Back in May 2009, Cisco (Nasdaq:CSCO) shelled out $590 million for Pure Digital Technologies, which was the maker of the highly popular Flip video camera. In the press release, the company declared that the deal would take its “consumer business to the next level.”
Hmmm … was this a higher or lower level?
This week, we got the answer. Cisco announced Tuesday that it will take a $300 million charge and lay off 550 jobs as it shutters its Flip operations.
Of course, tech deals can be dicey. The integration process can bog down development and result in culture clashes. And of course, there are usually many hungry upstarts that are ready to pounce.
Yet in the case of Cisco, the Flip deal does highlight its lack of savvy with the consumer tech market. First of all, there wasn’t much ongoing innovation and development of the product. Then again, Cisco is a complex maze of committees and product lines. It’s the kind of environment that can be deadly for bold, new ideas.
What’s more, Cisco showed that it lacked a basic understanding of the changing market for devices. Apple’s (Nasdaq:AAPL) iPhone and Google’s (Nasdaq:GOOG) Android offerings were getting traction in the market. A big reason was that the devices made it easy to post pictures on Facebook, Flickr, YouTube and other popular social networking sites.

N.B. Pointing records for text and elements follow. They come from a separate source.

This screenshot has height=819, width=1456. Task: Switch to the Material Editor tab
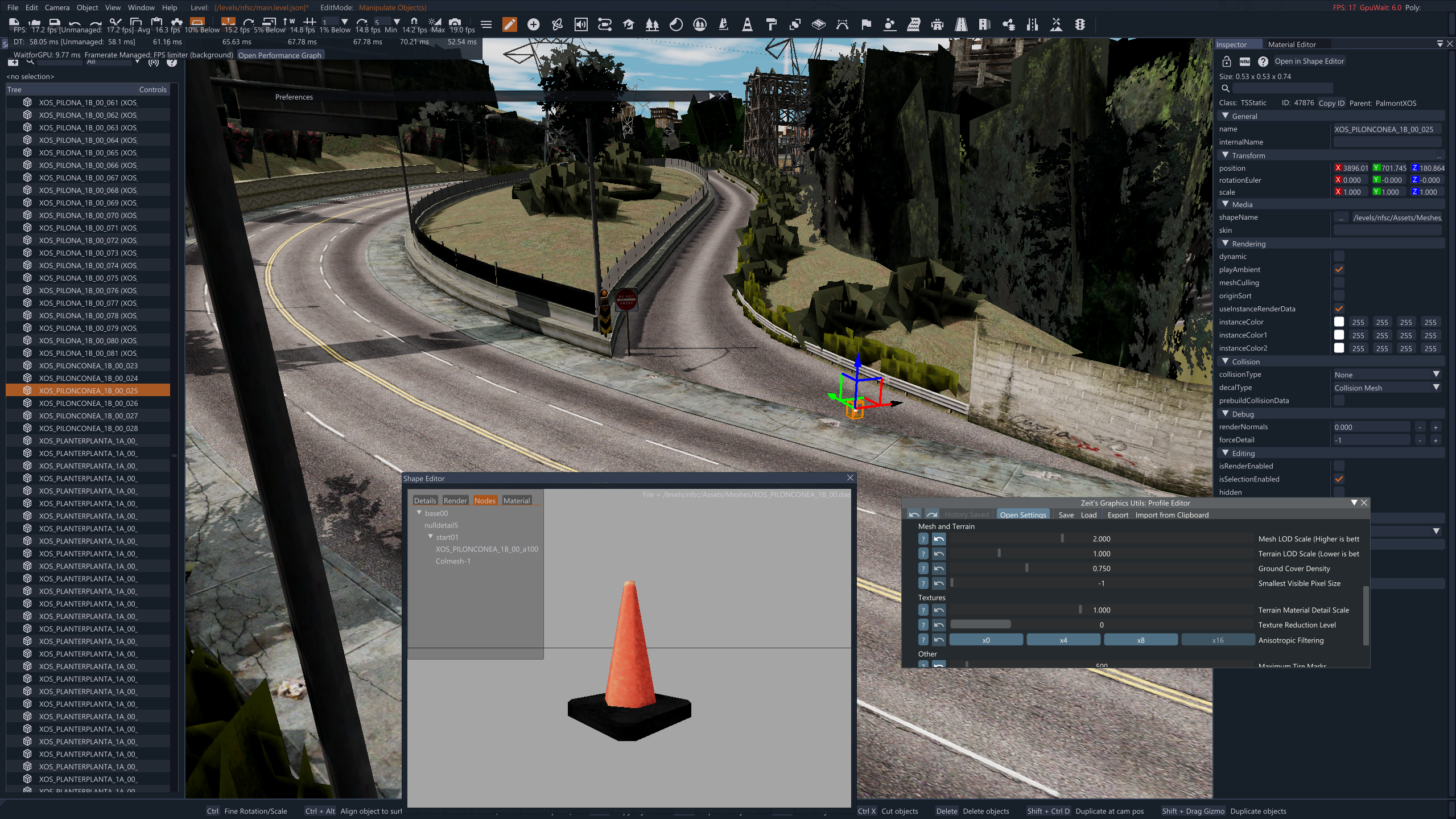[x=1292, y=44]
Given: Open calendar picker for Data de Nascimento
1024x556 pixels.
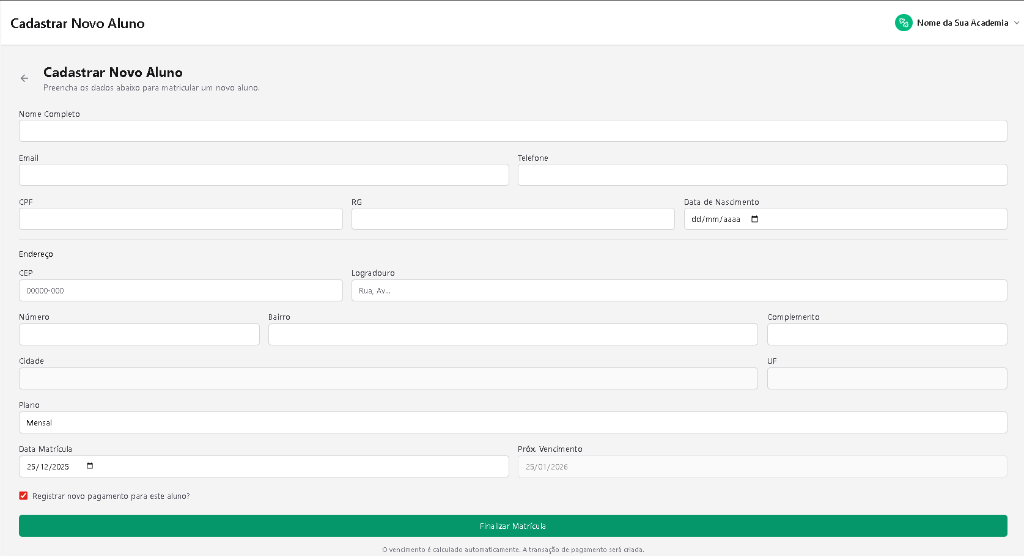Looking at the screenshot, I should point(755,219).
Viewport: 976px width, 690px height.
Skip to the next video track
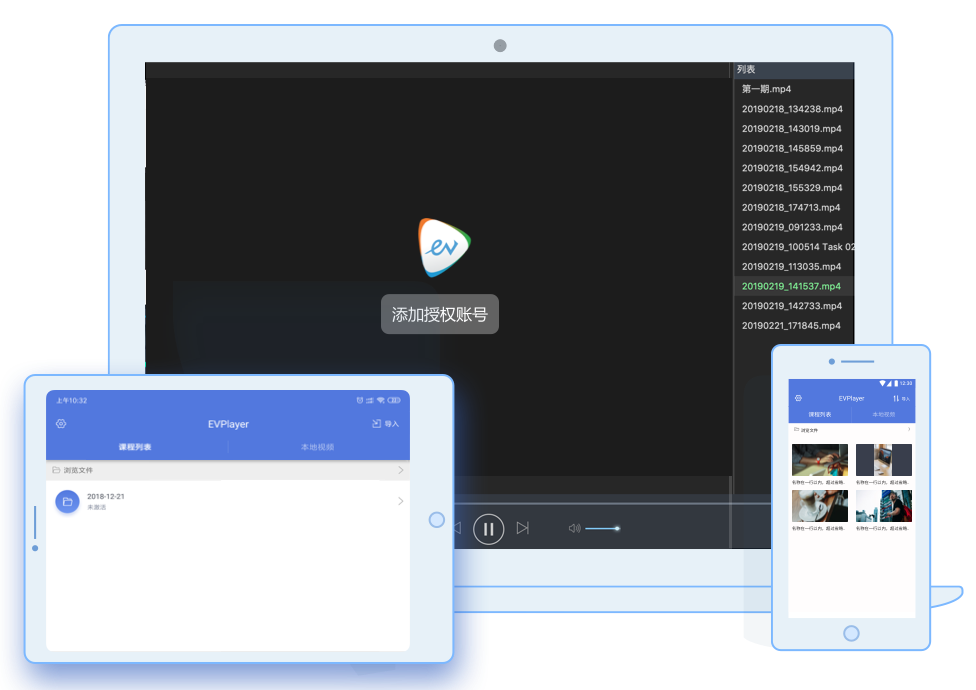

As for Flip? There was no Internet connectivity.
However, Apple’s introduction of the iPhone 4 was the game-changer. By introducing high-definition video, there wasn’t much to differentiate Flip. Who needs two devices?
But the shutdown of the Flip line is likely only the first step. It looks like Cisco will gut other consumer products as well. In the most recent quarter, this division saw a 15% fall in business. This was the case even though the Christmas season was strong for electronic devices.
Responding to the problems, Cisco’s CEO, John Chambers, recently sent out a memo to his troops and mentioned that there will need to be some tough decisions. Unfortunately, the strategic plan was fuzzy. This is a bad sign since Chambers’ letter was 1,500 words (shouldn’t that be enough to provide a clear road map for the future?)
Again, this is in striking contrast to Apple. Is there any lack of clarity of the vision at Apple? With just a handful of slides, Steve Jobs can dazzle customers and get them clamoring for new products. There is no need for memos.
True, Cisco’s stock is trading at a seemingly attractive valuation, with a price-earnings ratio of 13. In fact, if you strip its $40 billion cash hoard, the multiple is a mere 8.
But the reality is that Cisco has a mess to clean up. And it will take more than a couple quarters.
In the meantime, Cisco’s competitors will continue to chip away at its core switching and router business. With 70% of the market share, it’s a fat target and still commands hefty margins. But companies like Juniper Networks (Nasdaq:JNPR), Huawei and Acme Packet (Nasdaq:APKT) are making headway.
So with pressure on margins and a need for a deep restructuring, Cisco’s stock is likely to tread water for some time.